● Work required
Show all lines from the data that include the word "left".

● Data excerpts
--*--
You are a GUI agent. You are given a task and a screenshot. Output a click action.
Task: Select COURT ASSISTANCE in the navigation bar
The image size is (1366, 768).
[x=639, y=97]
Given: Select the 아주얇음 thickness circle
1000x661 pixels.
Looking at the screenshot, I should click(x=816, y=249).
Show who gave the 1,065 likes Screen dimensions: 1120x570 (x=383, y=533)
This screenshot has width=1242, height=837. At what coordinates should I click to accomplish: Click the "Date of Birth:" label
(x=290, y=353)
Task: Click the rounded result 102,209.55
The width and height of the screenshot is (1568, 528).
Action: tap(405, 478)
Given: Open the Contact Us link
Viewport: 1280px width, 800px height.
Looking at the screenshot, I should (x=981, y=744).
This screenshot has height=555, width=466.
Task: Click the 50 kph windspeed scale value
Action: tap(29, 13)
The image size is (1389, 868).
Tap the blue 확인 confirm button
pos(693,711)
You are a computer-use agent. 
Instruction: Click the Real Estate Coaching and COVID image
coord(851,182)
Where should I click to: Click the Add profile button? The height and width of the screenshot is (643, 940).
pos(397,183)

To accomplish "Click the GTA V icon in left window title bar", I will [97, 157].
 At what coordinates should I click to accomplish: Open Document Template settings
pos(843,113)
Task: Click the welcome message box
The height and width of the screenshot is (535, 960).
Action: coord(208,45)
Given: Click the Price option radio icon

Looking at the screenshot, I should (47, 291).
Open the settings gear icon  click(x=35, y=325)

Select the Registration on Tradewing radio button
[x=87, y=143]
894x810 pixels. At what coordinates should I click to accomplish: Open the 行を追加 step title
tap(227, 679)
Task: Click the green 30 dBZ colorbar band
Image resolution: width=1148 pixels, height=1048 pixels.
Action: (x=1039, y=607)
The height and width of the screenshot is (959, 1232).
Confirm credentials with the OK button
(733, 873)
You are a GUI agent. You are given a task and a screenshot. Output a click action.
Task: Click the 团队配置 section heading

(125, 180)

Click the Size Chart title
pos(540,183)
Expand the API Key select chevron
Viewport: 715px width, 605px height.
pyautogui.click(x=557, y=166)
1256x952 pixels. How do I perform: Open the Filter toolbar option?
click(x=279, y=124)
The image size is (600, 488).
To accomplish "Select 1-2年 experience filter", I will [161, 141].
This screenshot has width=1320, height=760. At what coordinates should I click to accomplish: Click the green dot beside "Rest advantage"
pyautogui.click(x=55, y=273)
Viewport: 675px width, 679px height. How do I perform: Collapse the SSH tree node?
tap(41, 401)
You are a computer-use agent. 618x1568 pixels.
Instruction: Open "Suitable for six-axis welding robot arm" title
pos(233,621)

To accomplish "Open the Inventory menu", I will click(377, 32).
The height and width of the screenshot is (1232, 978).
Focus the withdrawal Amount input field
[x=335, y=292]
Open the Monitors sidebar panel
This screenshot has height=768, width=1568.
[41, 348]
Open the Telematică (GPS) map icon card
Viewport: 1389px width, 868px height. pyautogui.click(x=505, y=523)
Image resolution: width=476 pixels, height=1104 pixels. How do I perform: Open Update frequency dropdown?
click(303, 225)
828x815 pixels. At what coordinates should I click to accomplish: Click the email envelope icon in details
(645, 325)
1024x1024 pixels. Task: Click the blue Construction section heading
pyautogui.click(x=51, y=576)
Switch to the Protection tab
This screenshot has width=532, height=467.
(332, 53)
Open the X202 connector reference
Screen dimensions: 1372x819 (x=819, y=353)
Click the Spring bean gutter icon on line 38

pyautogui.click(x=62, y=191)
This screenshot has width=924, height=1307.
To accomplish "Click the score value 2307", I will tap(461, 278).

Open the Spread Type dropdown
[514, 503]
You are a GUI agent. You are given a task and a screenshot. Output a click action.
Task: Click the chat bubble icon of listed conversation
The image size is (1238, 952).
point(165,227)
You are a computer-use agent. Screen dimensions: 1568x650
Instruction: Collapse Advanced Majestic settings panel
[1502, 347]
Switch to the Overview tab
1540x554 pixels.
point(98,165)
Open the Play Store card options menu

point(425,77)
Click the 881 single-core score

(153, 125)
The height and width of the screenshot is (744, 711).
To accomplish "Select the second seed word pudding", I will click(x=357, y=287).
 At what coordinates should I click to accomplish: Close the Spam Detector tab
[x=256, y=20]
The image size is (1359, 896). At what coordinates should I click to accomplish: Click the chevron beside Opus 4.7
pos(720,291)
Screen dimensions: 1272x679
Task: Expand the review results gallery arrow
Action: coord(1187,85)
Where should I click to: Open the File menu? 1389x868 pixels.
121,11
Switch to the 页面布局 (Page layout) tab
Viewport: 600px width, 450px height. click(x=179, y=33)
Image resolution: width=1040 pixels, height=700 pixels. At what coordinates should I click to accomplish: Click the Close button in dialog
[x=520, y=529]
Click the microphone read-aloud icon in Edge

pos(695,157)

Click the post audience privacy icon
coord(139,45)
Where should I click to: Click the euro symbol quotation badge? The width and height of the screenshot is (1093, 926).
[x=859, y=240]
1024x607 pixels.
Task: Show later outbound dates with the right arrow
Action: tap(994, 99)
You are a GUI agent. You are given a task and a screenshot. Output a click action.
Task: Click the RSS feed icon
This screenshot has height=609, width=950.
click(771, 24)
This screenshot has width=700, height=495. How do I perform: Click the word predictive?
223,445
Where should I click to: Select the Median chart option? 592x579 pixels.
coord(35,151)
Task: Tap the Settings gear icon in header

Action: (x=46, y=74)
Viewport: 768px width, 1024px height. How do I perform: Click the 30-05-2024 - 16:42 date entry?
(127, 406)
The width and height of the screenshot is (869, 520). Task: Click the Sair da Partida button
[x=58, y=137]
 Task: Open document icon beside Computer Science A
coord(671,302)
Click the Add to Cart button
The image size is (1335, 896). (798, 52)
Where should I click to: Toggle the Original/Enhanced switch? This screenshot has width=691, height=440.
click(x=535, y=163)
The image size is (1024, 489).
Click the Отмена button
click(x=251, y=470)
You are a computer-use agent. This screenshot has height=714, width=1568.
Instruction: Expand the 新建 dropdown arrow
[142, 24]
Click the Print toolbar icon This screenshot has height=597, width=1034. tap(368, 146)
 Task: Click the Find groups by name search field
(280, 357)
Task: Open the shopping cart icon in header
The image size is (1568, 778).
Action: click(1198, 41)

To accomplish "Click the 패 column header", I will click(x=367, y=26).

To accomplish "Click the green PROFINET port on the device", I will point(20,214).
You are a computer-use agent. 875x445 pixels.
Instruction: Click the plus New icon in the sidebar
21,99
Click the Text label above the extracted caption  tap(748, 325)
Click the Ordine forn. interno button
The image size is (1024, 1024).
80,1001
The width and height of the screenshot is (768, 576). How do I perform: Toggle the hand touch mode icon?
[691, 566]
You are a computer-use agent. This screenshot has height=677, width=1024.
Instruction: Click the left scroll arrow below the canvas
--*--
● Solution for this problem
To accomplish "Click the GTA V icon in left window title bar", I will [97, 157].
Instruction: Click the left scroll arrow below the canvas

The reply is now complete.